INSTRUCTIONS TO FOLLOW: Considering every line below, count those with the word "will" and give only the result.

PROVIDED ENTRIES:
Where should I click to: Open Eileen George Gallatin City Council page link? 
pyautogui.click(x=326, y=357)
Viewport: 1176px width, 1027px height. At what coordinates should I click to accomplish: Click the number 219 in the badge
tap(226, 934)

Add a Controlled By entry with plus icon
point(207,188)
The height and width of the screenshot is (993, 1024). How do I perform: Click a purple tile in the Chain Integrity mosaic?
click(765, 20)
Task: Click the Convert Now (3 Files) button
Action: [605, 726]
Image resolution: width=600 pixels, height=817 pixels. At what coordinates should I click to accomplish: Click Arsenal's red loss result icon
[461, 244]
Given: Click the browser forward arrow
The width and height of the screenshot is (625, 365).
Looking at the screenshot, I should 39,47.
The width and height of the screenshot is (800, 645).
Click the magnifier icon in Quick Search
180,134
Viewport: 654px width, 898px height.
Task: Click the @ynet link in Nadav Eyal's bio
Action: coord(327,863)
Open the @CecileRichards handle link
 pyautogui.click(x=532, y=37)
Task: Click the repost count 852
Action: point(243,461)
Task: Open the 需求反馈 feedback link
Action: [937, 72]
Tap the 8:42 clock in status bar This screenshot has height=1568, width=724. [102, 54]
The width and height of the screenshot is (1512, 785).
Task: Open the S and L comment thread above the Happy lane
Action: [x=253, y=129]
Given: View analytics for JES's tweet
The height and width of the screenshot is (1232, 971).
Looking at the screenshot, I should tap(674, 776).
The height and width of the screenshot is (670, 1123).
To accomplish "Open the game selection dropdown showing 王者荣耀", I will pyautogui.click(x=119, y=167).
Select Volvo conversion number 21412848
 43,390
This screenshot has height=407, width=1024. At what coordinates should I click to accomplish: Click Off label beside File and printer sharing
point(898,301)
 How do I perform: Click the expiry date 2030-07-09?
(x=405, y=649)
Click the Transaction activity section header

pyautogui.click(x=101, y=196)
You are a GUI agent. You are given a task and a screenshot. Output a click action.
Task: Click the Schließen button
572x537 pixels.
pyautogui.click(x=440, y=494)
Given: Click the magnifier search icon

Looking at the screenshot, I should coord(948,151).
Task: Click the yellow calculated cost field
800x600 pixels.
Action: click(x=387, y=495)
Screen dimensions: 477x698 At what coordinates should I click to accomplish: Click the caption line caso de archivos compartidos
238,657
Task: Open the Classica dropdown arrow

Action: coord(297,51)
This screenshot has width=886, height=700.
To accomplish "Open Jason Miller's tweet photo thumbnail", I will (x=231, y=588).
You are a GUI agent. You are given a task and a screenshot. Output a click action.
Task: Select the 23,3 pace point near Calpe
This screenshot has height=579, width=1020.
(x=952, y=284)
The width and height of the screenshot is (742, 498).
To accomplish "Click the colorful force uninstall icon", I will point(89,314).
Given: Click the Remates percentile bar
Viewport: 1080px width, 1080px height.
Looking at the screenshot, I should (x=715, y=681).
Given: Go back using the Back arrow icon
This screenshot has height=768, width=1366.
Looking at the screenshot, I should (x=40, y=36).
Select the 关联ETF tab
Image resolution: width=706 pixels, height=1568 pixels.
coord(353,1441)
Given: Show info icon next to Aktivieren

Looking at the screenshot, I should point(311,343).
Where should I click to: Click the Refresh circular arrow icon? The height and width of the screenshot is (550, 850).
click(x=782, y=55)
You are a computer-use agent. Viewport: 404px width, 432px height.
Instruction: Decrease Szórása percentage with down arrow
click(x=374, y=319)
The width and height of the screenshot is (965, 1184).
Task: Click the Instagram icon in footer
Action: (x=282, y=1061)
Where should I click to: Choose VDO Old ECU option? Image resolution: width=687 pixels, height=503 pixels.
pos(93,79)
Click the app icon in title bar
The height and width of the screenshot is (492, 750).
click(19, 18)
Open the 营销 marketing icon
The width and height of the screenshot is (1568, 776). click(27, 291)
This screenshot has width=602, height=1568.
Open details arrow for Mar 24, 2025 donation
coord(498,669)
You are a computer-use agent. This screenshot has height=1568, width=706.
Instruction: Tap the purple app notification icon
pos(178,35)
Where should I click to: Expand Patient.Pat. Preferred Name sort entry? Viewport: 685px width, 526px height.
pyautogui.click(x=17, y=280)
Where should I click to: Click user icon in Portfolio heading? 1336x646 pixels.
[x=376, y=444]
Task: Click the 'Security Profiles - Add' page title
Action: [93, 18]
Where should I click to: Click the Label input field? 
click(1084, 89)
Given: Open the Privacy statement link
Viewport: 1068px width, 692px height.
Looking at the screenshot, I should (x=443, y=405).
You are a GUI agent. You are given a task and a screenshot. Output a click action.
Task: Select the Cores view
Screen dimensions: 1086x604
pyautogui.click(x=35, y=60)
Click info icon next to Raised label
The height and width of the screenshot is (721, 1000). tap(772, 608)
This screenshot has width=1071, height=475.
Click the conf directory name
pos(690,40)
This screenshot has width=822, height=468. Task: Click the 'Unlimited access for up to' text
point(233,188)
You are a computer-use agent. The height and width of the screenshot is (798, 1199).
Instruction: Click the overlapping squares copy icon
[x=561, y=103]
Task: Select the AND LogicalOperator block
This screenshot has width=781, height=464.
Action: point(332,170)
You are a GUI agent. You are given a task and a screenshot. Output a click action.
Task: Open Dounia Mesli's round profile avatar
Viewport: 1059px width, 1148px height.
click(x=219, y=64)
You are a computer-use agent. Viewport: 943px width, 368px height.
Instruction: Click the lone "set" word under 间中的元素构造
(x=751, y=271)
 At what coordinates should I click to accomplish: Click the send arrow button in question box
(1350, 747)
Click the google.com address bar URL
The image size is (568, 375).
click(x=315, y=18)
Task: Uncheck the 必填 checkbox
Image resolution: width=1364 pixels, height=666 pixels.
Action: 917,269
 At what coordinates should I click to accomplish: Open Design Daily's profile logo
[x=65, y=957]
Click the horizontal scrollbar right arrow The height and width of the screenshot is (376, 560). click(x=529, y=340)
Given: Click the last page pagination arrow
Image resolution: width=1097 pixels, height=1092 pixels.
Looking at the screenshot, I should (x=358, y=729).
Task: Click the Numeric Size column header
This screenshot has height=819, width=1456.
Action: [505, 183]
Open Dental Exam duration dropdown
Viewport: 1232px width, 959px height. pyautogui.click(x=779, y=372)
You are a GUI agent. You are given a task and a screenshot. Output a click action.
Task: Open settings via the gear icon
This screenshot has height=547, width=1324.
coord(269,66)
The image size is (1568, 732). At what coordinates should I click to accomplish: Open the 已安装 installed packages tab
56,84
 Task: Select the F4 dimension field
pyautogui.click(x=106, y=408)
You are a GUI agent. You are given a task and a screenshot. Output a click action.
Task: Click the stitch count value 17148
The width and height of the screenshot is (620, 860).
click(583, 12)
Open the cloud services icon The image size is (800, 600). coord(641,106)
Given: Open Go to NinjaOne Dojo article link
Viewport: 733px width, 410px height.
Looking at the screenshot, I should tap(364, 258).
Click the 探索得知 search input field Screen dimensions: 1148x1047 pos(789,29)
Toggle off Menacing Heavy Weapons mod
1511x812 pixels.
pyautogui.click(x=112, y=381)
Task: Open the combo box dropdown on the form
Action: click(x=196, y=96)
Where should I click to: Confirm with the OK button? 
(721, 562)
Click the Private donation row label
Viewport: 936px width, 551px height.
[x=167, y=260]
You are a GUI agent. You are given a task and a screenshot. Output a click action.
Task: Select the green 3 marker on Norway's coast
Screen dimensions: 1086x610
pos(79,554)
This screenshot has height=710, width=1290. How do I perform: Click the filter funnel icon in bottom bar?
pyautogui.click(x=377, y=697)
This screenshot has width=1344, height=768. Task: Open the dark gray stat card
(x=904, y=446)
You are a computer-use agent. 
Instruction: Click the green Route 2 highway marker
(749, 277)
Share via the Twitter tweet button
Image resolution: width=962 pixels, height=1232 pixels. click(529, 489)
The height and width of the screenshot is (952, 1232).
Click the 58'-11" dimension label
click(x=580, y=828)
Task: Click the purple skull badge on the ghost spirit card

SOLUTION TO THIS TASK: 3